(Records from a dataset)
*** Begin section ***
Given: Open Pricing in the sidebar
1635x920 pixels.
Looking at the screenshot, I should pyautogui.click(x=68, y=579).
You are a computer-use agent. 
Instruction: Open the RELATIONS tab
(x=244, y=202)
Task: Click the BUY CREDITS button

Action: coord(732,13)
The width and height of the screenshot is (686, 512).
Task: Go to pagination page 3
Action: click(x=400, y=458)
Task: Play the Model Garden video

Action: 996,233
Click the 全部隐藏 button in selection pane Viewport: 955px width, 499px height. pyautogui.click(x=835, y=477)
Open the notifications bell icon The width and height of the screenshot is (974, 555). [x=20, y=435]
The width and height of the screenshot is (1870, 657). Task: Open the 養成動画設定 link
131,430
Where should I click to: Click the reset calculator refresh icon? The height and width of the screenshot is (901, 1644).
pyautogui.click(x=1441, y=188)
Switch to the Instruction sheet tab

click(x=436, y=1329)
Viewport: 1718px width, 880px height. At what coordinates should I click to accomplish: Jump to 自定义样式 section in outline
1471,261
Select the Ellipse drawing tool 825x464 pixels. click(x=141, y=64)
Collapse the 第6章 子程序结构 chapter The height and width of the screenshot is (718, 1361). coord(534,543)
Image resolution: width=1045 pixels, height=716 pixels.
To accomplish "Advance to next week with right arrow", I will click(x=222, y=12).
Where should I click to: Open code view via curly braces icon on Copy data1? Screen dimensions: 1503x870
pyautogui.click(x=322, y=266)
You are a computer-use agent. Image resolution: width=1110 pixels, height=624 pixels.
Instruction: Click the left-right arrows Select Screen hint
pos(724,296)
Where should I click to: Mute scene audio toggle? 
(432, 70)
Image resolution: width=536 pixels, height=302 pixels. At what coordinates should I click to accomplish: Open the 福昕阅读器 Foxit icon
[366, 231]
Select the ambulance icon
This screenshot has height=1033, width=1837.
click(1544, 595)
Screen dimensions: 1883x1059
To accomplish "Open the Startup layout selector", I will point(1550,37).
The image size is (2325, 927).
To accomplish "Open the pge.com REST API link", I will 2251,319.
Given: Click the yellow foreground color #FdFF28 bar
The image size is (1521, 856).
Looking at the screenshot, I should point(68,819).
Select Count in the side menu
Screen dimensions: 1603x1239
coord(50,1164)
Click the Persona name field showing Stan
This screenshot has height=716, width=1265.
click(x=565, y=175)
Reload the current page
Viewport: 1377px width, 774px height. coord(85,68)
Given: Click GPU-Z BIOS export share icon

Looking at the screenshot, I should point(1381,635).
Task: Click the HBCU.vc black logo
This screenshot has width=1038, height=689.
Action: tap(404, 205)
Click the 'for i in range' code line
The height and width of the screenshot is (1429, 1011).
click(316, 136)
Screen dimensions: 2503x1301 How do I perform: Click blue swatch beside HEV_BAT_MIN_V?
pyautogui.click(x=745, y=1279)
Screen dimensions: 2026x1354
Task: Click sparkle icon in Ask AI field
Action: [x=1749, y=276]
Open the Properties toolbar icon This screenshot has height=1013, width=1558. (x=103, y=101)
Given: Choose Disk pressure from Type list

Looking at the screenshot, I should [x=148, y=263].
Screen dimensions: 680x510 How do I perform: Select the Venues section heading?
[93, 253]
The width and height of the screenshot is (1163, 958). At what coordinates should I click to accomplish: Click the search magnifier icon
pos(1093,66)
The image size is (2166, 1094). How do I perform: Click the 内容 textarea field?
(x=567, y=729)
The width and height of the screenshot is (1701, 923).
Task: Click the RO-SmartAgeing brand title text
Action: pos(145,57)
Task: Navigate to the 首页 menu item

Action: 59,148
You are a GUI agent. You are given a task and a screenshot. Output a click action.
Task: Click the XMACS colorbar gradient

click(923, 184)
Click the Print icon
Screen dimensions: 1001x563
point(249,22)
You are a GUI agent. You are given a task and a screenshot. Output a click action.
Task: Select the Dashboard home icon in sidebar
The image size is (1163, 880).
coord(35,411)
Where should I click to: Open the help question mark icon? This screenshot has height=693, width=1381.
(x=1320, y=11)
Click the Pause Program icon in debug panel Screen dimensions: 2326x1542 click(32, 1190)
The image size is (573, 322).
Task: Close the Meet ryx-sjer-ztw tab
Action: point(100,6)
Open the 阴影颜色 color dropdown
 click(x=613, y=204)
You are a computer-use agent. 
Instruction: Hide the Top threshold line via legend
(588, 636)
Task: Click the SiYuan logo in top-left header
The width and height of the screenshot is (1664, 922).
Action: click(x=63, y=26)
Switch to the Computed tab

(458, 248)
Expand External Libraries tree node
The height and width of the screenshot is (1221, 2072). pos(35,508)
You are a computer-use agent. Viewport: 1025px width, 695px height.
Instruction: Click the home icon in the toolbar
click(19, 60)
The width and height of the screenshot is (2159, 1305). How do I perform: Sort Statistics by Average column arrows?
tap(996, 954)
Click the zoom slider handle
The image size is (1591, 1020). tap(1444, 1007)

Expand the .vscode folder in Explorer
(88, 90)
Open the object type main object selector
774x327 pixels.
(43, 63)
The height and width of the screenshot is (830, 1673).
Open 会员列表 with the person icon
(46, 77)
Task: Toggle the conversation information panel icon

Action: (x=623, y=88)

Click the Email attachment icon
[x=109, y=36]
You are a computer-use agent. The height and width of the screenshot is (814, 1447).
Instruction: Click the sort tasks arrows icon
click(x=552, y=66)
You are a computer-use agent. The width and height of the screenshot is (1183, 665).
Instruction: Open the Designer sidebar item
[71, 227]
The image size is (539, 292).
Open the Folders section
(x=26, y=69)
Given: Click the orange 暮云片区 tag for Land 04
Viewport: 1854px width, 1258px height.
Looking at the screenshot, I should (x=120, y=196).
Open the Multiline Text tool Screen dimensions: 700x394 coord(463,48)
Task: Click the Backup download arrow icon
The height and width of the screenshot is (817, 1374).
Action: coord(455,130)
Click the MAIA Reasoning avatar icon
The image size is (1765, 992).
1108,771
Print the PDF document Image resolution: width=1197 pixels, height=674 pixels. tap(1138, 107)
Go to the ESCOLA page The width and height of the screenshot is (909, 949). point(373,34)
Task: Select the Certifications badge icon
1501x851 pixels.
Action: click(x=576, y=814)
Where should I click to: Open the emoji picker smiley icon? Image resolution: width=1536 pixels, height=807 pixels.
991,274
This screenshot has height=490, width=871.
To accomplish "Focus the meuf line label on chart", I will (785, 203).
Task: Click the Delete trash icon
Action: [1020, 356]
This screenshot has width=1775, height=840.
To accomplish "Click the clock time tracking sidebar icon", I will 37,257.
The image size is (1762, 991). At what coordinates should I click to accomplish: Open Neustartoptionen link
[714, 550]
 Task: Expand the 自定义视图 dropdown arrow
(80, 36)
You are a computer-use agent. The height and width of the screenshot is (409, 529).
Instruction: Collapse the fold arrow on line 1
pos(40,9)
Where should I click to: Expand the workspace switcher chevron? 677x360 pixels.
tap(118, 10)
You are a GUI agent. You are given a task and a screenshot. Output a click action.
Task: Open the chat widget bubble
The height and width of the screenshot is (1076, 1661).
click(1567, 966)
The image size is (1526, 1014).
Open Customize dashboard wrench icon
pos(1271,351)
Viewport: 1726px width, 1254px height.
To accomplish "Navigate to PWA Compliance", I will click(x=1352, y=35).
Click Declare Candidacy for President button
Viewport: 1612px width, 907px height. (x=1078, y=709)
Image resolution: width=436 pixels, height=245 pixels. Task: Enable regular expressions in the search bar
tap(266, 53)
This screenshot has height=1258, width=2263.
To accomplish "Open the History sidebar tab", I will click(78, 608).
*** End section ***
In the entries above, one line contains "Viewport: 1854px width, 1258px height." and another contains "Go to the ESCOLA". Reproduce exactly those two lines and the lines between them, nothing else.

● Problem solution
Viewport: 1854px width, 1258px height.
Looking at the screenshot, I should (x=120, y=196).
Open the Multiline Text tool Screen dimensions: 700x394 coord(463,48)
Task: Click the Backup download arrow icon
The height and width of the screenshot is (817, 1374).
Action: coord(455,130)
Click the MAIA Reasoning avatar icon
The image size is (1765, 992).
1108,771
Print the PDF document Image resolution: width=1197 pixels, height=674 pixels. tap(1138, 107)
Go to the ESCOLA page The width and height of the screenshot is (909, 949). point(373,34)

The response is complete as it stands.